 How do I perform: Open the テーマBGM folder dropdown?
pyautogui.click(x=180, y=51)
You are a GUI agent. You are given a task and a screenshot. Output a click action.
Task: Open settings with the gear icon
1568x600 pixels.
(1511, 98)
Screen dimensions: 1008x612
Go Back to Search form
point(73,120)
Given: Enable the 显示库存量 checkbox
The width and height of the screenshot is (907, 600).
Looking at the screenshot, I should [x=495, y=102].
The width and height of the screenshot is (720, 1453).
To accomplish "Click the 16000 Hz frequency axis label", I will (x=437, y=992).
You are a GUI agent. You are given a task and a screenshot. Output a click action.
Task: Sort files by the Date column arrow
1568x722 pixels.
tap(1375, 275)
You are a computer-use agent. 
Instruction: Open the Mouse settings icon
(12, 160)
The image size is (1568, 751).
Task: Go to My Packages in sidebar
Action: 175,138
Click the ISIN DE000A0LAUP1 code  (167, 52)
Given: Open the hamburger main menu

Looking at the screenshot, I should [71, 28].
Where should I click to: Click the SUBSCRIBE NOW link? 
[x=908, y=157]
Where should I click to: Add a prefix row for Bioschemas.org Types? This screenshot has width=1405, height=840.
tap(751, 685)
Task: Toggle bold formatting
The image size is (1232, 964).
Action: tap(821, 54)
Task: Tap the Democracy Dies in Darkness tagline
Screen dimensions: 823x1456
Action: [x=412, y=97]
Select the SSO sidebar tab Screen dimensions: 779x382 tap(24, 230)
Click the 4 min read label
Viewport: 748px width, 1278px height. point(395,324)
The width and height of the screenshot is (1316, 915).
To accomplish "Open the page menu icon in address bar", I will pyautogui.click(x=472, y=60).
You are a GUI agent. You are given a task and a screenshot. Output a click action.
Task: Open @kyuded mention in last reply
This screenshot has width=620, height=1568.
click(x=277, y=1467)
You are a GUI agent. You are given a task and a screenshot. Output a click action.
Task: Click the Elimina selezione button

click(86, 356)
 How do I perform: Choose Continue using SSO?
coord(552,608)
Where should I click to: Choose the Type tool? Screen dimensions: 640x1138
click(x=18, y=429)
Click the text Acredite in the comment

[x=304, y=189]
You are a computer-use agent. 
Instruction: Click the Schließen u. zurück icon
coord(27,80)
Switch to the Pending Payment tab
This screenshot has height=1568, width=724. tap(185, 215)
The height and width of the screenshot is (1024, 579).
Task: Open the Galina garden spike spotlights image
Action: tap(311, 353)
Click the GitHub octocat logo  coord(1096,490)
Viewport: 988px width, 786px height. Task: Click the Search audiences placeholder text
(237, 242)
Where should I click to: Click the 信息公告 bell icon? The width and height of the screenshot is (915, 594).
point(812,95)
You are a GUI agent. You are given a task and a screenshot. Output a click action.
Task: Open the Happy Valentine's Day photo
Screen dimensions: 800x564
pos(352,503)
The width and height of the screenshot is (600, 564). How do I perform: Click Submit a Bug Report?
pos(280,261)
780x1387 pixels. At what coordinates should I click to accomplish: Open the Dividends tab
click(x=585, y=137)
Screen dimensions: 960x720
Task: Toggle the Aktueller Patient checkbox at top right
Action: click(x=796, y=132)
■ ■ ■ ■ ■
REQUIRED ACTION -
Please copy every line of the material exactly.

ANSWER FOR THE TASK -
 How do I perform: Open the テーマBGM folder dropdown?
pyautogui.click(x=180, y=51)
You are a GUI agent. You are given a task and a screenshot. Output a click action.
Task: Open settings with the gear icon
1568x600 pixels.
(1511, 98)
Screen dimensions: 1008x612
Go Back to Search form
point(73,120)
Given: Enable the 显示库存量 checkbox
The width and height of the screenshot is (907, 600).
Looking at the screenshot, I should [x=495, y=102].
The width and height of the screenshot is (720, 1453).
To accomplish "Click the 16000 Hz frequency axis label", I will (x=437, y=992).
You are a GUI agent. You are given a task and a screenshot. Output a click action.
Task: Sort files by the Date column arrow
1568x722 pixels.
tap(1375, 275)
You are a computer-use agent. 
Instruction: Open the Mouse settings icon
(12, 160)
The image size is (1568, 751).
Task: Go to My Packages in sidebar
Action: 175,138
Click the ISIN DE000A0LAUP1 code  (167, 52)
Given: Open the hamburger main menu

Looking at the screenshot, I should [71, 28].
Where should I click to: Click the SUBSCRIBE NOW link? 
[x=908, y=157]
Where should I click to: Add a prefix row for Bioschemas.org Types? This screenshot has width=1405, height=840.
tap(751, 685)
Task: Toggle bold formatting
The image size is (1232, 964).
Action: tap(821, 54)
Task: Tap the Democracy Dies in Darkness tagline
Screen dimensions: 823x1456
Action: [x=412, y=97]
Select the SSO sidebar tab Screen dimensions: 779x382 tap(24, 230)
Click the 4 min read label
Viewport: 748px width, 1278px height. point(395,324)
The width and height of the screenshot is (1316, 915).
To accomplish "Open the page menu icon in address bar", I will pyautogui.click(x=472, y=60).
You are a GUI agent. You are given a task and a screenshot. Output a click action.
Task: Open @kyuded mention in last reply
This screenshot has width=620, height=1568.
click(x=277, y=1467)
You are a GUI agent. You are given a task and a screenshot. Output a click action.
Task: Click the Elimina selezione button

click(86, 356)
 How do I perform: Choose Continue using SSO?
coord(552,608)
Where should I click to: Choose the Type tool? Screen dimensions: 640x1138
click(x=18, y=429)
Click the text Acredite in the comment

[x=304, y=189]
You are a computer-use agent. 
Instruction: Click the Schließen u. zurück icon
coord(27,80)
Switch to the Pending Payment tab
This screenshot has height=1568, width=724. tap(185, 215)
The height and width of the screenshot is (1024, 579).
Task: Open the Galina garden spike spotlights image
Action: tap(311, 353)
Click the GitHub octocat logo  coord(1096,490)
Viewport: 988px width, 786px height. Task: Click the Search audiences placeholder text
(237, 242)
Where should I click to: Click the 信息公告 bell icon? The width and height of the screenshot is (915, 594).
point(812,95)
You are a GUI agent. You are given a task and a screenshot. Output a click action.
Task: Open the Happy Valentine's Day photo
Screen dimensions: 800x564
pos(352,503)
The width and height of the screenshot is (600, 564). How do I perform: Click Submit a Bug Report?
pos(280,261)
780x1387 pixels. At what coordinates should I click to accomplish: Open the Dividends tab
click(x=585, y=137)
Screen dimensions: 960x720
Task: Toggle the Aktueller Patient checkbox at top right
Action: click(x=796, y=132)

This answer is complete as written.